The Summer’s Tale
In its first five seasons, The Rustic Mechanicals performed 13 of Shakespeare’s 30-some plays. In this sixth season, the troupe dives deeper into the canon. “We’re asking our audiences, after five years now, to take a chance on us,” says Vintage Theatre Company artistic director Jason Young. He’s looking forward to it. “Really, it’s more freeing to do the lesser-known works.” Here’s the 2019 line-up.
Measure for Measure
As The Rustic Mechanicals were choosing their 2019 plays, Brett Kavanaugh’s U.S. Supreme Court nomination and the #MeToo movement dominated the news. In response, Young put this play in the line-up.
“Measure for Measure is about a man in power who forces himself upon a female—a man who uses his power to try and manipulate a woman,” Young says. “The character Angelo puts a man in prison and sentences him to death because he impregnated a woman out of wedlock, which is illegal. That man’s sister, a nun in training, goes to Angelo and says, ‘Why are you going to kill my brother? Everyone is doing this!’ Angelo says, ‘If you will sleep with me, I will not kill your brother.’ Shakespeare wrote this play 400 years ago, and nothing has changed in the way that men in power treat women. I think right now is a really good time for this play.”

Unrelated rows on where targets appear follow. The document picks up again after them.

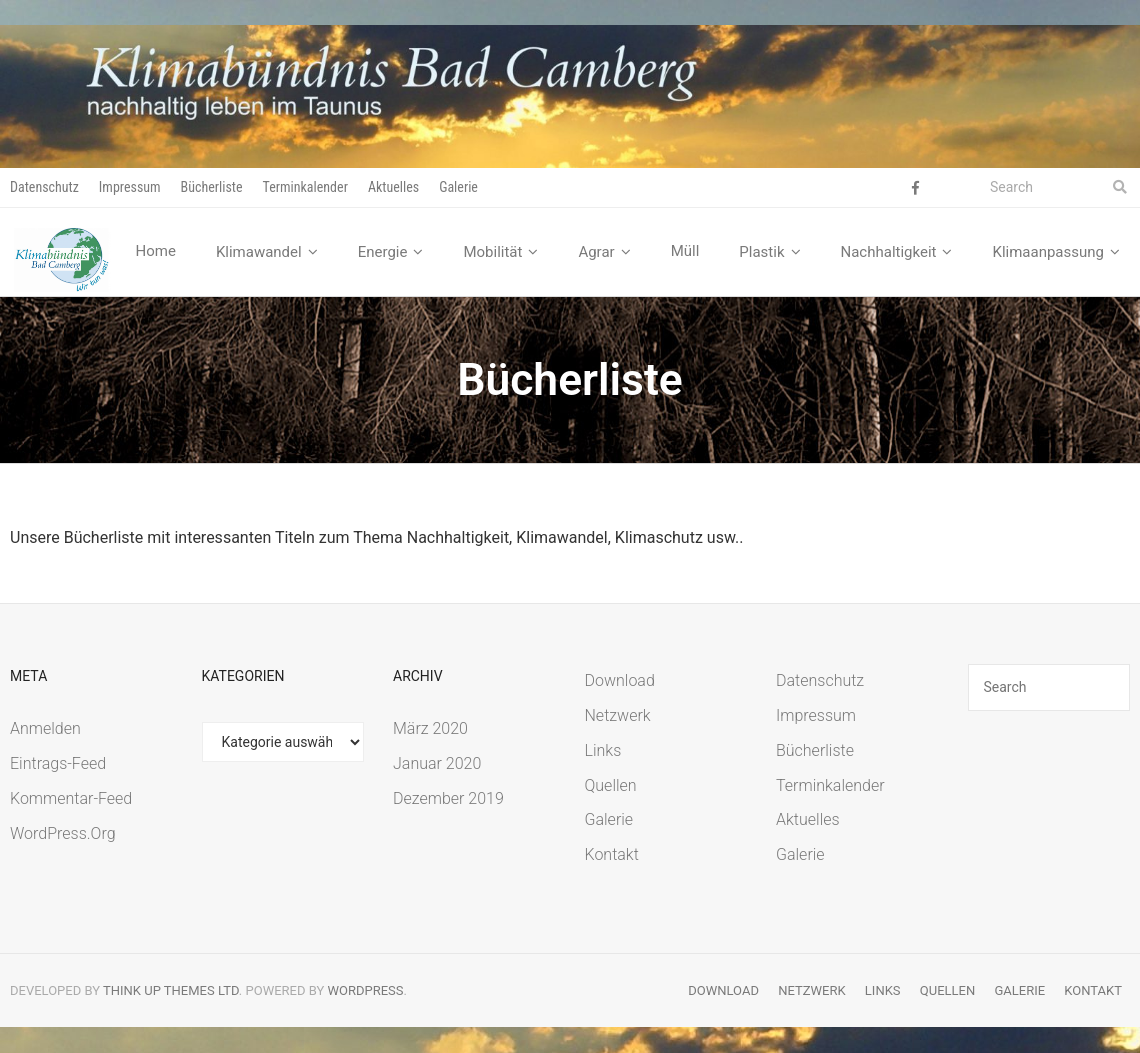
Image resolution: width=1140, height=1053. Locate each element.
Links (603, 751)
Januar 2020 (437, 764)
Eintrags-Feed (58, 764)
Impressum (130, 187)
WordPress (366, 991)
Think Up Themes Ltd (171, 991)
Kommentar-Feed (71, 799)
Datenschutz (44, 187)
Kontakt (612, 855)
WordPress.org (63, 833)
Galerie (458, 187)
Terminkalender (305, 187)
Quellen (611, 785)
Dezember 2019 (448, 799)
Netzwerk (618, 716)
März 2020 (430, 729)
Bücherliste (212, 187)
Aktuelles (393, 187)
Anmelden (45, 729)
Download (620, 681)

The Mechanicals will tell the story and let audiences take it as they will. But they’ll hold discussions following their performances at Fairmont State University and West Virginia Wesleyan College, and possibly after others as well.
“I think it’s one of the most beautiful plays Shakespeare ever wrote,” Young says. “We have a strong director, with KB Saine Helming that production, and I think she’ll bring an interesting take to it.”
As You Like It
“Our summer show is always a lighter comedy—you sit outside, we’re going to make you laugh,” Young says. “We had the chance to bring in Jim Warren, and he’s excited to direct As You Like It.” That’s a big deal. Warren is co-founder and former artistic director of the American Shakespeare Center in Staunton, Virginia. The ASC built and operates the Blackfriars Playhouse, the world’s only recreation of Shakespeare’s indoor theater and a thoroughly unique theatergoing experience. Warren left the ASC recently after 30 years and is sharing his deep expertise with Shakespeare troupes across the country. His West Virginia tie? He taught at Davis & Elkins College for a semester last year.
“We were also really lucky to secure Bridget Rue Esterhuizen as Rosalind, the largest female role Shakespeare ever wrote,” Young says. Esterhuizen teaches theater at Davis & Elkins and was formerly with the ASC.
As a rom-com, As You Like It is perfect summertime outdoor theatre. “Some of what’s cool about it is the way it explores what the play calls ‘court versus the country,’” Young says. “There are rich people, the court, and they end up in the Forest of Arden with these farmers and people like that. So there’s this interesting dichotomy in the play between city folk and country folk—I think that’s something that people can plug into in a fun way.”
“Fall will be one year before the next presidential election, so politics will be pretty hot by then,” says Young, who is directing the fall production. “I think that’s going to make Julius Caesar pretty relatable to a lot of people.”
The play is really the story of Brutus. “He’s this senator, statesman, who loves the empire so much that he would murder his friend because he thought his friend was going to negatively affect his country,” Young says. “That’s how Cassius convinces Brutus to do it. That’s amazing to me.”
Young took some chances with casting in this male-dominated show. “I had a lot of really talented female actors on my list. I thought about regendering, but if I turn Brutus or Caesar into a woman, everyone’s going to go, ‘HiIlary Clinton!’” Of course, Shakespeare cast men in his female roles, and Young once saw a production of A Midsummer Night’s Dream where a woman played Oberon, a male, as a man. After a few minutes, he says, it was just Oberon. “So I cast a female Brutus, a female Cassius, and a female Cinna, and they’re going to play them in pants. I was comfortable doing this because of the strength of the actors. Caesar is so much about patriotism, and that’s pretty genderless, I think. It’s a little risky. But in my mind, it’s really exciting.”